Global private equity deal volume fell to 614 transactions in Q1 2026, a 22% decline from the 785 announced in the first quarter of 2025. Aggregate deal value rose 12.6% to $154.6 billion. Taken together, those two figures describe a market splitting cleanly between its largest participants and everyone below them.

Scale as Competitive Moat

The data from S&P Global Market Intelligence draws a sharp line. Six of the eight PE sponsors with the highest assets under management expanded their committed capital in the quarter. In the tier immediately below — the next 20 firms by AUM — only nine grew their books, and the median check size in that cohort contracted. This is not a cyclical fluctuation. The gap between megafund sponsors and mid-market firms has been widening for three years; Q1 2026 data shows it widening further.

The megafund firms are benefiting from several structural advantages: LP relationships with institutional investors that are still willing to commit to private markets even as smaller LPs pull back, origination pipelines built on decades of corporate relationships, and the ability to deploy capital in deals where competition is limited to a handful of global peers.
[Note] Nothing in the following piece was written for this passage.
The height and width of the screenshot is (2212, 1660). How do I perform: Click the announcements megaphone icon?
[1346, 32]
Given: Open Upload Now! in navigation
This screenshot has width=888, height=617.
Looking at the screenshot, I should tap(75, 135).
The 22 transactions above $10 billion that closed in Q1 — a record for any quarter — were, with few exceptions, accessible only to sponsors with the capital and credibility to participate at that scale.

Why the Middle Market Paused

Mid-market sponsors are contending with a valuation problem that has no obvious near-term resolution. Sellers who acquired assets between 2019 and 2022 are protecting book values set during years of cheap debt. Buyers running LBO models at current loan spreads cannot meet those levels without accepting below-threshold returns. Both sides are capable of waiting. Linklaters partner Florent Mazeron described the resulting standoff as a bid-ask spread wider than anything seen in the past three years.

LP behavior compounds the pressure. Smaller institutional investors and family offices that historically backed mid-market funds have reduced private markets allocations in 2025 and into 2026. That reduces dry powder at exactly the tier where valuation flexibility would otherwise help close deals. The combination of constrained capital and stubborn seller expectations has pushed Q1 mid-market volume to multi-year lows.

AI and Infrastructure as Exceptions

Not every mid-market vertical is frozen. AI software, data infrastructure, and tech-enabled services businesses continued to trade actively, attracting buyers willing to pay growth multiples even in a high-rate environment. The strategic urgency driving AI acquisition is partially decoupled from interest-rate dynamics — acquirers fear missing a window, not just optimizing financing costs. Several of Q1’s most notable transactions in the $500 million to $3 billion range fell into this category.

What Moves the Needle in H2

The Federal Reserve’s split April 24 vote on rate cuts left underwriting models exposed to scenario risk. One clean cut decision would, by most deal-market estimates, pull 50 to 75 deferred mid-market transactions back into the active pipeline within 90 days. The IPO calendar is the secondary indicator — five PE-backed listings priced above range in Q1, and the May–June queue includes names that will test whether public buyers remain receptive. Successful exits reset portfolio economics and free GPs to focus on new deals rather than managing existing positions. The second half of 2026 is the proving ground.